Impact of dominance and epistasis on the genetic make-up of simulated populations under selection: A model development

Abstract

A two-locus genetic model was used to simulate different levels of additive, dominance, and additive-by-additive genetic effects. The character under phenotypic selection was controlled by 30 pairs of diallelic loci, located on different chromosomes. Initial gene frequencies were set to 0.5 for all loci and the recombination probability was 0.20 between adjacent loci. The broad-sense heritability was varied at levels of 0.03, 0.30, and 0.60. After building up a random mating population with 200 males and 400 females, the phenotypic best individuals per year were selected over 200 years (approx. 35 overlapping generations), keeping the population size constant. The results of the simulations showed extreme differences between eight models with the same initial heritability, but different amounts of additive, dominance, and additive-by-additive variance components.
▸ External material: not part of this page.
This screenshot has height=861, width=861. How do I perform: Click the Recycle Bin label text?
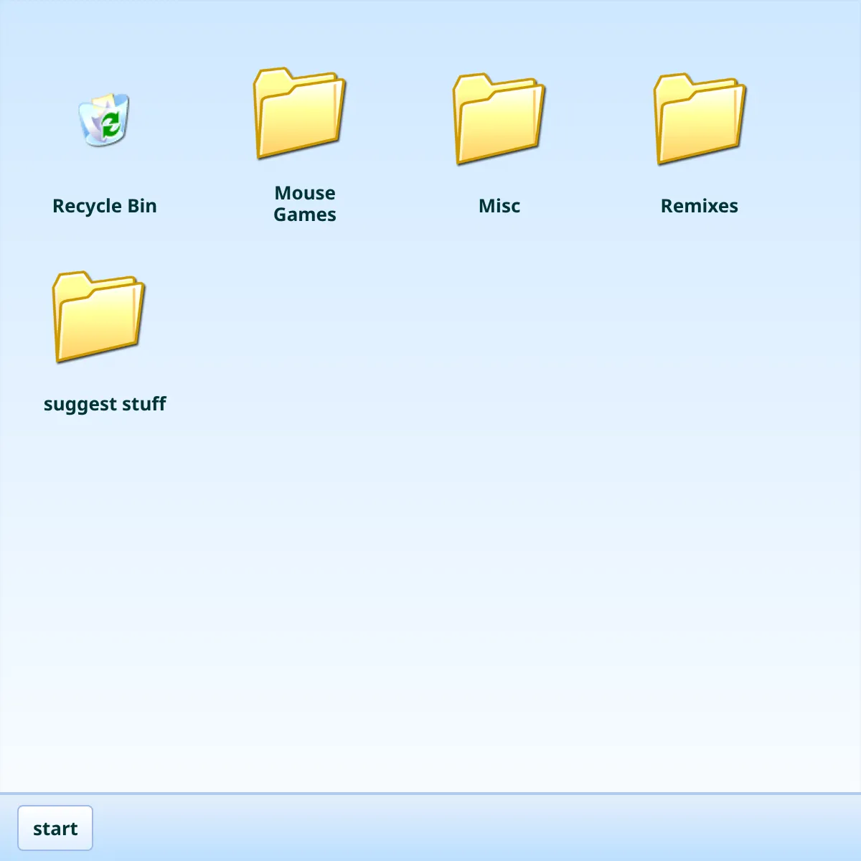105,206
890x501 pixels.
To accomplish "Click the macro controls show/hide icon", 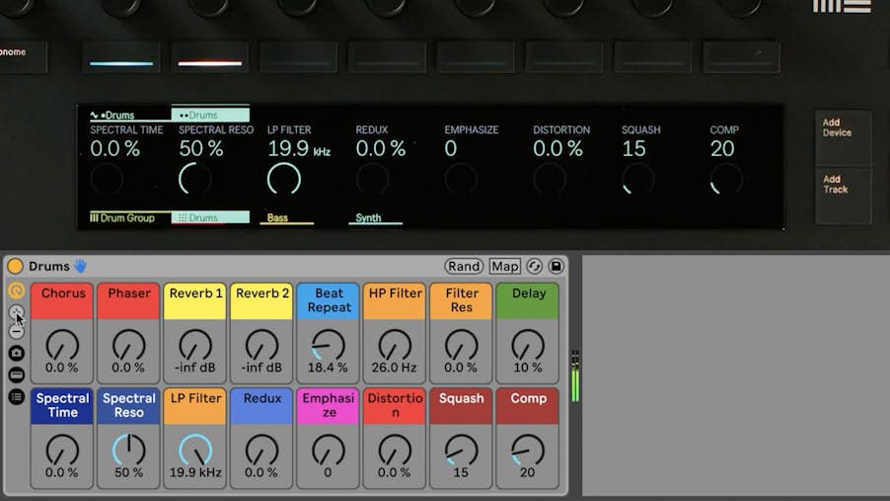I will (x=16, y=291).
A model with additive, dominance, and additive-by-additive variance at the same initial magnitude, and negative dominance and positive additive-by-additive effect, led to the highest genetic response in the long term for all heritabilities simulated. The additive model showed the best selection advance in the short term. Some of the initial dominance and additive-by-additive variance was convened to additive genetic variance during the selection period, which in turn contributed to the selection response. © 1997 Blackwell Wissenschafts-Verlag, Berlin.